Of course, the role of universities in the “scholarly security state” (to borrow the term from Wind) does not stop at researching the next killer drone. Universities produce the intelligence, security, and army cadre, and oftentimes employ the operative personnel themselves. A Palestinian academic recently told me of an hours-long investigation in Israel they were subjected to: the interrogator was a fellow academic from an Israeli university. The integration of the university into the state apparatus is tight and all-encompassing. Wind borrows a striking illustration for this from Ilan Gur Zeev: the 31-story tall University of Haifa building towering over the (Palestinian-majority) land of Galilee. The roof of it was, until recently, manned by the army, hosting the critical telecommunications infrastructure. The top floor, just under the military boots, is where the university management sits; such are the ivory towers of Israel.
Again, this is not the only role universities of Israel play in the settler colonialist state. The system of oppression goes beyond the front line of security and army, and much of it relies on culture, ideology, and reputation. Universities engage in repression of Palestinian students, repression of critical voices, and creating a distorted narrative of occupation and oppression from the perspective of “the only liberal democracy in the Middle East”. This is the narrative of the “Middle East Studies” as the state project of propaganda for the international use. This project is complemented by the one promoting international Israeli research and teaching collaborations. Western institutions, by collaborating with Israeli institutions on projects seemingly unrelated to the settler colonialist programme, provide a fig leaf for the settler colonialism and normalise its actions.
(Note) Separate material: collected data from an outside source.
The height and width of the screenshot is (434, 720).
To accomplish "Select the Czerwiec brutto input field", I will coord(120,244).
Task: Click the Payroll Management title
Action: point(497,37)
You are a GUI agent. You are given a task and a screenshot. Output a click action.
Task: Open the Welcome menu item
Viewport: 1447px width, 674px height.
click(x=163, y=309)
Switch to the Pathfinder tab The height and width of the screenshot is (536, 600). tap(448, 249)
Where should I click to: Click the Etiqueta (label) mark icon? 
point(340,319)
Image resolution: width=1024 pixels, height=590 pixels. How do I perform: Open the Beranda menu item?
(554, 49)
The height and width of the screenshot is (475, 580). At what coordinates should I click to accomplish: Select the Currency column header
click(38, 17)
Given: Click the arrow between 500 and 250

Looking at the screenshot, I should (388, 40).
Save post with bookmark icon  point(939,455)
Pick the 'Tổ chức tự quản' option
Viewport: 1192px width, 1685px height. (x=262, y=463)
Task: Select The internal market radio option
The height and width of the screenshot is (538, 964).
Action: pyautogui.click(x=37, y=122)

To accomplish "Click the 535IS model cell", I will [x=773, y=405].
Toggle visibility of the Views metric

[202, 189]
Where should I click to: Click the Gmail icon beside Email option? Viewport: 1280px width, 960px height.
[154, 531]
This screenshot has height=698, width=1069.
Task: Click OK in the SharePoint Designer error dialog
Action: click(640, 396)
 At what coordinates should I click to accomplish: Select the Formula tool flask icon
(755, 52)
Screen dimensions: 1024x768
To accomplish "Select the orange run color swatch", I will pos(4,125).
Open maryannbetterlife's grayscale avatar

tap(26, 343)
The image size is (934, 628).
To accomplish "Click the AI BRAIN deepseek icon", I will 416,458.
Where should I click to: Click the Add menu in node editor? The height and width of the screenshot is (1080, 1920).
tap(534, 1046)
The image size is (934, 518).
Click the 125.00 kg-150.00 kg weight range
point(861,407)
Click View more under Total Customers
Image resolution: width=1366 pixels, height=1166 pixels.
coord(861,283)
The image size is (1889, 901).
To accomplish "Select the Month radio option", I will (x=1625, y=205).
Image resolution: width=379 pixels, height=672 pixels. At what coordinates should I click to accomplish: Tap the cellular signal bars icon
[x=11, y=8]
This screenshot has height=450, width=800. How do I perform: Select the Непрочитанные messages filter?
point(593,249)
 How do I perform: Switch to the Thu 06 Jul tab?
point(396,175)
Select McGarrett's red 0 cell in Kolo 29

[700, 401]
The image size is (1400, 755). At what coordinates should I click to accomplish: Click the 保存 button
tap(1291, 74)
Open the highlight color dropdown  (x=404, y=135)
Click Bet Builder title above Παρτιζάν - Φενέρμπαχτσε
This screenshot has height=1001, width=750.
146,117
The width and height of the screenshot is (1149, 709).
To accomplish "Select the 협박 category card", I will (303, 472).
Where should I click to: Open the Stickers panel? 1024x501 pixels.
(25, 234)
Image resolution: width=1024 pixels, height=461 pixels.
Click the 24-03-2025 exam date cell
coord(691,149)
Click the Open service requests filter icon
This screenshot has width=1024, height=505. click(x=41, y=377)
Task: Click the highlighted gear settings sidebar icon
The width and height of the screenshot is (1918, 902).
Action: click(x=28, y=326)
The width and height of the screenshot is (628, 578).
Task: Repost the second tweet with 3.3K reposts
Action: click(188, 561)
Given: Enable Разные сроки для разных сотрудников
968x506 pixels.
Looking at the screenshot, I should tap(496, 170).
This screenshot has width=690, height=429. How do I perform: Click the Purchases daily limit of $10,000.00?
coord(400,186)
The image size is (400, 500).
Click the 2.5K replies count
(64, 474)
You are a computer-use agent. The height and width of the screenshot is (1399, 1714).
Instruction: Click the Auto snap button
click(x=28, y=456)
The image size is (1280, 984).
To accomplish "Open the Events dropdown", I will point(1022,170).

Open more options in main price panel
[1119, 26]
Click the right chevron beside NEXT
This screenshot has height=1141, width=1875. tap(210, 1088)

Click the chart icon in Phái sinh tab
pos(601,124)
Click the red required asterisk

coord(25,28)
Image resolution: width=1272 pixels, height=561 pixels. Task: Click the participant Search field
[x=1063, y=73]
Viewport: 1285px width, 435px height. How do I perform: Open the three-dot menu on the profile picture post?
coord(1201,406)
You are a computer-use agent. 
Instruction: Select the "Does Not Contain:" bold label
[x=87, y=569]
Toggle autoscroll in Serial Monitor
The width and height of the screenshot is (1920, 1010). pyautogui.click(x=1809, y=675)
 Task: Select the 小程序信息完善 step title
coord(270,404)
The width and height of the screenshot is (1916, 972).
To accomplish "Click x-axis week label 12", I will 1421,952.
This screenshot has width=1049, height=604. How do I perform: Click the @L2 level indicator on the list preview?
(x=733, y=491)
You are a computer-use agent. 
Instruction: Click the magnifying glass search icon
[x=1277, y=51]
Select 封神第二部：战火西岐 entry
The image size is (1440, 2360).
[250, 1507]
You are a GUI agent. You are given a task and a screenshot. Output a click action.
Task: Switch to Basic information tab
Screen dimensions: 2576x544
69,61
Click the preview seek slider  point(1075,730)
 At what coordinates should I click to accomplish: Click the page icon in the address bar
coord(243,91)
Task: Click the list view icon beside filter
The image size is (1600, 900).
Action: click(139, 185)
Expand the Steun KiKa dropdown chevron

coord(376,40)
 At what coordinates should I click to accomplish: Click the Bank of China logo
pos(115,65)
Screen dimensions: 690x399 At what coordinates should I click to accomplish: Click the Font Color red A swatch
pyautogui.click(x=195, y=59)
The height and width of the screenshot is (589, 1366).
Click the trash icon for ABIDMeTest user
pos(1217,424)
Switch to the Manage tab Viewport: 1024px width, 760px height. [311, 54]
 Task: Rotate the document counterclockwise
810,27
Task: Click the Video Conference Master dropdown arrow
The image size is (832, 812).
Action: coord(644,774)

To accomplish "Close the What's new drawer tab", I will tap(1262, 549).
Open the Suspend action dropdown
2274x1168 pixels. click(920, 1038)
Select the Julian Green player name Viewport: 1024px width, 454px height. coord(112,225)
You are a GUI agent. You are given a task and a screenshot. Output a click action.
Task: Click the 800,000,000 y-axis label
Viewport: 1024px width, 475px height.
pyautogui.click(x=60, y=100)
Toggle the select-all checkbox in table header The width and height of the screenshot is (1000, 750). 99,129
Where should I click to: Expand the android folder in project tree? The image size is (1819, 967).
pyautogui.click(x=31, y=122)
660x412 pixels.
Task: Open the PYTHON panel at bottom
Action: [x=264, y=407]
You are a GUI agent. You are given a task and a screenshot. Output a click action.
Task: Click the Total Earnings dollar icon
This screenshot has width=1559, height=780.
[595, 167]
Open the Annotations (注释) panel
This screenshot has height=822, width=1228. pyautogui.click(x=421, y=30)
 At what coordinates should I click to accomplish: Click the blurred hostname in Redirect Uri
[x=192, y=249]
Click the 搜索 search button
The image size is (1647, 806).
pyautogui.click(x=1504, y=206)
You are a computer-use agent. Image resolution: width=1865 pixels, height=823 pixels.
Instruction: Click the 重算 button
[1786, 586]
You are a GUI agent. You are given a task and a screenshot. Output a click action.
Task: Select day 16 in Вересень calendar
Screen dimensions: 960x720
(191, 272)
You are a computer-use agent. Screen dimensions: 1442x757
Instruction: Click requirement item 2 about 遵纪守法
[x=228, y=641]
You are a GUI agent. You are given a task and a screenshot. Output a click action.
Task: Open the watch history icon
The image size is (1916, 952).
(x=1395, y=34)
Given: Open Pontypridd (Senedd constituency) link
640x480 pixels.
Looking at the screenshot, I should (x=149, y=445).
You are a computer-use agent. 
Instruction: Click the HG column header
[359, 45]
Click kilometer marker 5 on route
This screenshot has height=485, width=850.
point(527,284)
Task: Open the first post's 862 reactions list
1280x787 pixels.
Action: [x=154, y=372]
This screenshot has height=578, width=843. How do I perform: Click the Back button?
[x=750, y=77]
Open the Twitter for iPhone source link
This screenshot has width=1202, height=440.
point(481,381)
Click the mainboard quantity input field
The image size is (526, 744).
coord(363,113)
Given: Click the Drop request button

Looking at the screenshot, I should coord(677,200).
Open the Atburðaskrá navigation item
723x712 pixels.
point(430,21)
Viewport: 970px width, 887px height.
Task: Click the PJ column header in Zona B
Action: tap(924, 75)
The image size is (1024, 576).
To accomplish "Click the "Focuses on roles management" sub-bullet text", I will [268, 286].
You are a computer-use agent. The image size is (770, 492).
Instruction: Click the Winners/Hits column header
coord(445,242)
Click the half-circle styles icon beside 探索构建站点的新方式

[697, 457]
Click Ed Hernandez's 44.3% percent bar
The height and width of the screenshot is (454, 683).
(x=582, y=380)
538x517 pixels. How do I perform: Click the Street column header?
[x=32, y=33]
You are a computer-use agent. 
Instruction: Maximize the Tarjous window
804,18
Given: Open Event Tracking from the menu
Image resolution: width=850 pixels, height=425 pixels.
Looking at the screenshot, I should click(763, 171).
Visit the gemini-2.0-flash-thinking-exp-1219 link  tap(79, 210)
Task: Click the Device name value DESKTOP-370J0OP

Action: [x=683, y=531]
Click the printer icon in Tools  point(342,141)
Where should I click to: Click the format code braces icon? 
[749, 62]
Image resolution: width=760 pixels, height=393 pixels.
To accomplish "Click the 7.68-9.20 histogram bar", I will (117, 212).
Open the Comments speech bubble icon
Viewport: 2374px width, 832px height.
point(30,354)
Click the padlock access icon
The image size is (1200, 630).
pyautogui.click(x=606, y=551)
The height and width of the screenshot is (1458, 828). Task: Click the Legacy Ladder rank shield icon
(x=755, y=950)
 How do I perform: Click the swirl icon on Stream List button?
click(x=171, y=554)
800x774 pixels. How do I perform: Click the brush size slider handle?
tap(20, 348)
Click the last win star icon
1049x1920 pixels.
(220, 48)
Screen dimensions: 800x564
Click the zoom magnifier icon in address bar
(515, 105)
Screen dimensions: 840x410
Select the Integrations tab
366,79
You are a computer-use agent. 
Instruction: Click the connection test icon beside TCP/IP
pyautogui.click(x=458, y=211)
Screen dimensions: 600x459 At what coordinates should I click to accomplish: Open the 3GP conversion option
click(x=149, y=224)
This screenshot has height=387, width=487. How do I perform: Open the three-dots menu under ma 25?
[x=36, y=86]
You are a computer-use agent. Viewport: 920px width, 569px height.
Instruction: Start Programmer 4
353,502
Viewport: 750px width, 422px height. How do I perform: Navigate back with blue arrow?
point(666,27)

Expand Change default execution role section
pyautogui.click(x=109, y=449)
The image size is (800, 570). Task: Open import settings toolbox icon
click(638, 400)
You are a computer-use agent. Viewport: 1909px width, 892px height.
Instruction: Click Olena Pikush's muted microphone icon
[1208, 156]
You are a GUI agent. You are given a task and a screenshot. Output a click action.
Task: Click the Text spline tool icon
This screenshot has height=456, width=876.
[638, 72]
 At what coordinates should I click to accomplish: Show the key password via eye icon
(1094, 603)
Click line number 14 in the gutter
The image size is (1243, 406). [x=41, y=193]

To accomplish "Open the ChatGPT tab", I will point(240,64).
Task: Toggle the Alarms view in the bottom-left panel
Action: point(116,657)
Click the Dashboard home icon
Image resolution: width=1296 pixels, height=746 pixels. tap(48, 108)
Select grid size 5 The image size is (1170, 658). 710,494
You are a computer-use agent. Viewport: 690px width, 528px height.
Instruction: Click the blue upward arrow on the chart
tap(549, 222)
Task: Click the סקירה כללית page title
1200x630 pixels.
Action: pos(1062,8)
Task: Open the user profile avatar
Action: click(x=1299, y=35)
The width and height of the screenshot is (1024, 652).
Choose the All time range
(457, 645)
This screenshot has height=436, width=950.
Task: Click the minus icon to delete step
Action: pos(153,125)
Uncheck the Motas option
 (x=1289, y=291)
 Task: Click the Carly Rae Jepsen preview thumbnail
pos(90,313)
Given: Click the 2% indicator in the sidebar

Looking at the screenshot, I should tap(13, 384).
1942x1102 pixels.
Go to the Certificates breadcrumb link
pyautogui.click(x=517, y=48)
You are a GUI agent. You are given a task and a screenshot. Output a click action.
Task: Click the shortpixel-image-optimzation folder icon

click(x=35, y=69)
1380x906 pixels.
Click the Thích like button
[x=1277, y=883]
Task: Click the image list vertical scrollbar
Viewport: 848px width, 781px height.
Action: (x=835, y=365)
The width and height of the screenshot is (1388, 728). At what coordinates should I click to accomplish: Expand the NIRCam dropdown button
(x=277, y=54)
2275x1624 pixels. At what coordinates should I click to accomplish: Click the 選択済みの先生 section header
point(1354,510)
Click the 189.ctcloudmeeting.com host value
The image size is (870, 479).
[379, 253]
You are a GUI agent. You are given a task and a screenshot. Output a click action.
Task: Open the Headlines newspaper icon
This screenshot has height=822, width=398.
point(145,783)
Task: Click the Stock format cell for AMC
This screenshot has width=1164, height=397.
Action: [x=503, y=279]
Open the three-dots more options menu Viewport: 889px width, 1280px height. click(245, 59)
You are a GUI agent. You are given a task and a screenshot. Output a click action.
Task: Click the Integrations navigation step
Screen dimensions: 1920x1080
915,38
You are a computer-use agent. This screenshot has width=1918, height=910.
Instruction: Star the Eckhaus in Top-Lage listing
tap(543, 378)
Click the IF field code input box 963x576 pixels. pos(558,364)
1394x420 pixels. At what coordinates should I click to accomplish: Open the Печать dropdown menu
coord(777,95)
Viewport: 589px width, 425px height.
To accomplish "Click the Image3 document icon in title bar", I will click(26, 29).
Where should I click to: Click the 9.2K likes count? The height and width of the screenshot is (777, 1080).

Towers of Ivory and Steel makes for a great fact-rich read refuting commonly parroted claims from liberal western academia opposing boycott, divestment and sanctions (BDS) targeting Israeli universities. Oftentimes deliberately conflating boycott of individuals (useless and not called for) and boycott of institutions (as called for by PACBI, Palestinian Campaign for the Academic and Cultural Boycott of Israel), the opponents of cutting ties with Israeli institutions that provide the scaffold to the settler colonial state repeatedly invoke the concept of academic freedom. However, as Wind says at the end of her book, “there is no academic freedom until it applies to all”. Ireland’s trade unions organising university workers are adopting motions on cutting ties with Israeli institutions, student unions have already been leaders on this question, and the universities have started giving promises. It is vital to keep the pressure on and see the universities fulfil these promises, ending complicity in oppression and genocide; Towers of Ivory and Steel dares to show an emancipatory future of liberation beyond the horrible, unbearable status quo.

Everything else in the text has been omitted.